Come to Selfhood


  • Photographer
    Joshua McFadden
  • Prize
    Honorable Mention
  • Date of Photograph
    2015
Story

Joshua Rashaad McFadden and Lyle Ashton Harris sit down in New York City to discuss the work of McFadden, his timely portraiture series Come to Selfhood, and the experiences that inspired the work.

LAH: So tell me Joshua, the origin of this project.

JRM: Well, I really began considering the topic of identity around 2012. I was 22 years old at the time. It was the year Trayvon Martin was killed and there was uprising across the country, particularly from the Black community. This single moment became the harsh reminder of how Black men are viewed in this society, and the beginning of a string of unjustified killings that shook Millennials like myself to the reality of racism and racial profiling.

LAH: The devastating shot reverberated through many of us. Do you remember the moment you first heard about it and where the news came from? Can you recall your initial feelings and reactions in the immediate wake of this tragedy?

JRM: I didn’t watch much TV at the time. However, it was through social media status updates and videos that I learned of the murder. It was just so shocking to me: the loss of Trayvon’s young life, him being a perceived threat without cause, the outcry, and later Zimmerman’s sentencing. I could not understand it, that is, until I realized that, with Trayvon Martin, it was this idea of the black hoodie, what he was wearing. The fact that he had brown skin and wore a black hoodie made him “intimidating and suspicious” to Zimmerman. I began to think about perceptions of Black boys, Black innocence, youth and my peers; about how we, as a community, have to take greater precautions than others.
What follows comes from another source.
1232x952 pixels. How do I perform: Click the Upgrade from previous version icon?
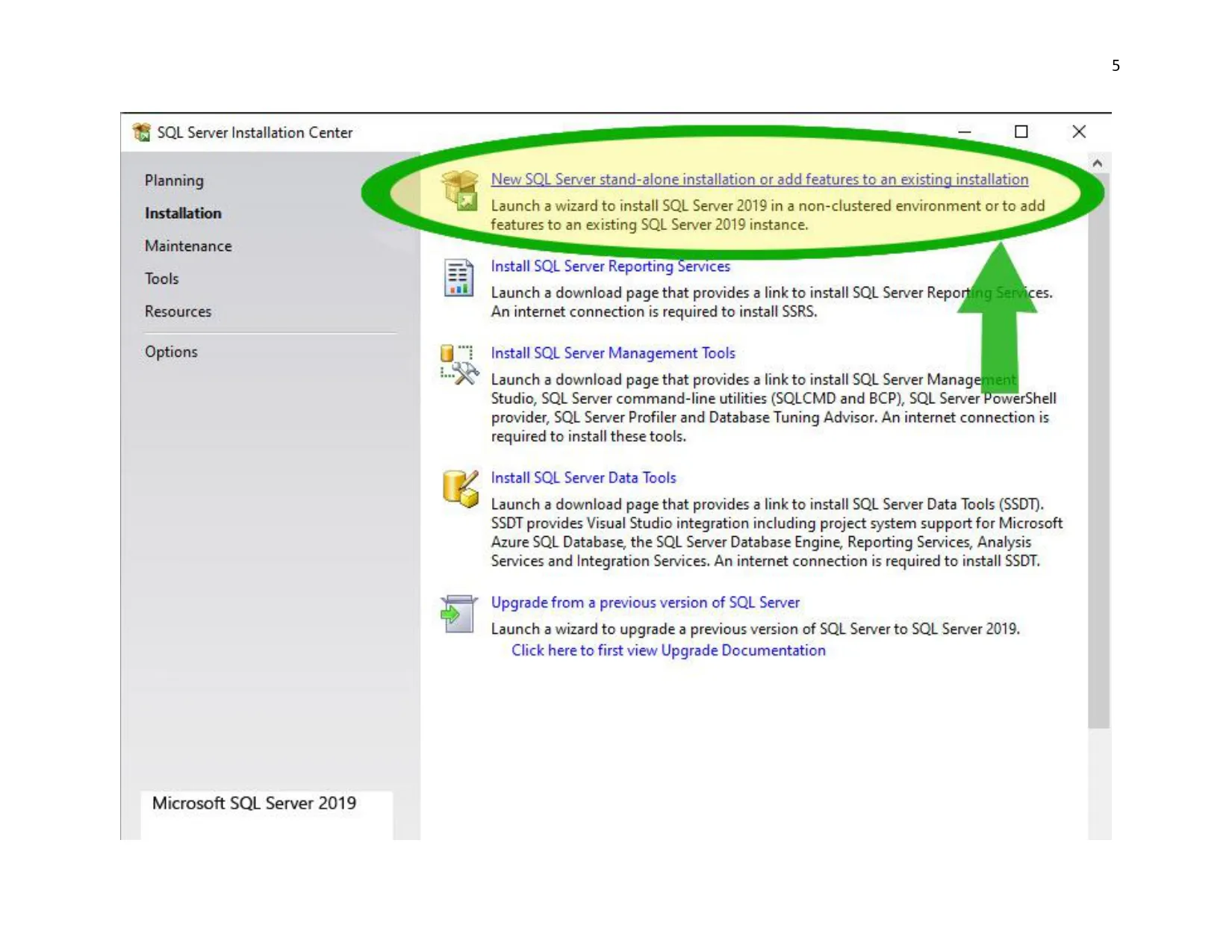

LAH: One of the first things I was struck by with this book were the portraits that you have taken, but also the archival aspect of the project in terms of the images that your subjects have selected of their fathers. I really love the juxtaposition between the more formal portrait and the vernacular image.

JRM: Yes, the images speak to the variety of the everyday man, whether it is a graduation photograph, a military photograph, or an image in the home. It is very important for the images to be visible and for the full spectrum of the Black man to be represented.

LAH: This juxtaposition gets echoed throughout the book. You have curated an archive of these types of men who are underscoring and laying the groundwork for an archive of not just one voice, but a multiplicity of voices of men who speak to the power of legacy, lineage, and the transmission of knowledge and trauma. It is also counter-cultural in the sense that it challenges stereotypes from outside the community, as well as from within.

JRM: By delving into these ideas of history, role models, varied experiences and how the elements shape the Black male identity, the previously invisible Black man is now accurately and meaningfully visible.